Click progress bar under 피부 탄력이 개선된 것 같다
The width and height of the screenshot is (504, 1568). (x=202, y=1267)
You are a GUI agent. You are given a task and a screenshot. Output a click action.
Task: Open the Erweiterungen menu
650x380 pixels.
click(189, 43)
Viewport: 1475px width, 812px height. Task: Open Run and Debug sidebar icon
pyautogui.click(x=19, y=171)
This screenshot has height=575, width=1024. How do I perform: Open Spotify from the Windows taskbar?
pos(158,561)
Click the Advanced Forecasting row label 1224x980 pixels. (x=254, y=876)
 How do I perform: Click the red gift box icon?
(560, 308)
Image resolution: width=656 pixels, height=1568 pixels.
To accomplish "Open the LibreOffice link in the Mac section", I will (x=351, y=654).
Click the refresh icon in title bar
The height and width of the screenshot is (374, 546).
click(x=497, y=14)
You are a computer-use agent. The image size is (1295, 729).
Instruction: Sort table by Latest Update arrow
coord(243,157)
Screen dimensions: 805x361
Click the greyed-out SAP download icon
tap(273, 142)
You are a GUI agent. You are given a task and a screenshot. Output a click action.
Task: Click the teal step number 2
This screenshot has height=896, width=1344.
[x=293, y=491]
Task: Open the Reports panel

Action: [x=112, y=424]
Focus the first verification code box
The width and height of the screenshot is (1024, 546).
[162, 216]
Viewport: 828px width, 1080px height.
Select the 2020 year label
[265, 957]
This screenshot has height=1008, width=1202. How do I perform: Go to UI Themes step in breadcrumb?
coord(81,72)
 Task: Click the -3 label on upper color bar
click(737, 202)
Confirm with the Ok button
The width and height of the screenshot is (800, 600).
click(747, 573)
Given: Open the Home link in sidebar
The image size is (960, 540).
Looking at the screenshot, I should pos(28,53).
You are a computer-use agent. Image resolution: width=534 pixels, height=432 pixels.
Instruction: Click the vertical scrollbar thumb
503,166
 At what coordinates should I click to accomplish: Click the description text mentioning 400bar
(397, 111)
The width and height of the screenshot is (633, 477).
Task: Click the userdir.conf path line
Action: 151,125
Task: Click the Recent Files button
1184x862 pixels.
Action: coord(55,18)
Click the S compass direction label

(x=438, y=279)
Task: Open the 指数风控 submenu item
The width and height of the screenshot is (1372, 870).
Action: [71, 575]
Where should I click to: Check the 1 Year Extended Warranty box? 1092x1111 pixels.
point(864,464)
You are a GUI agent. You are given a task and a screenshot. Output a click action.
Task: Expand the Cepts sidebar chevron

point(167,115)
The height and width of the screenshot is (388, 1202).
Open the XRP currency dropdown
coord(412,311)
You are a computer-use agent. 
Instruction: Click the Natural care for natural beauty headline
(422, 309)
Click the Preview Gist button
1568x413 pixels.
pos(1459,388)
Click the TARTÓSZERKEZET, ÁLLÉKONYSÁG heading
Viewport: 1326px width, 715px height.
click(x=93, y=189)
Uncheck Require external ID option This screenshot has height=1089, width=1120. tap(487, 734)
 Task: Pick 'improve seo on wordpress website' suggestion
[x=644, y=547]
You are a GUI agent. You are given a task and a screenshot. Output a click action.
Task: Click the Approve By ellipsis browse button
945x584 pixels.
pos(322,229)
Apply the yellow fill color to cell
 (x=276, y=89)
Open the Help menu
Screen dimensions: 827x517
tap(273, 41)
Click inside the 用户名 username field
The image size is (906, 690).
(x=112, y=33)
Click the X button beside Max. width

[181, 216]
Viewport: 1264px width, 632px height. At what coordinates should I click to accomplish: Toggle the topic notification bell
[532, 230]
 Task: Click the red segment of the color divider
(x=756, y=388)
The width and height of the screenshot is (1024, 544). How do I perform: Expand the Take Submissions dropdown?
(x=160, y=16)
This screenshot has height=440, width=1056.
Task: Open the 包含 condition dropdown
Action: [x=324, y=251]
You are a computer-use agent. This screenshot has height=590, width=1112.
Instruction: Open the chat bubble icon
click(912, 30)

● ● ● ● ●

▶ **TASK DETAILS**
Gather every line in the records above that contains the word "Expand", and copy each one in full. Case counts.

▶ **RESPONSE TO THIS EXERCISE**
Task: Expand the Cepts sidebar chevron
The width and height of the screenshot is (1024, 544). How do I perform: Expand the Take Submissions dropdown?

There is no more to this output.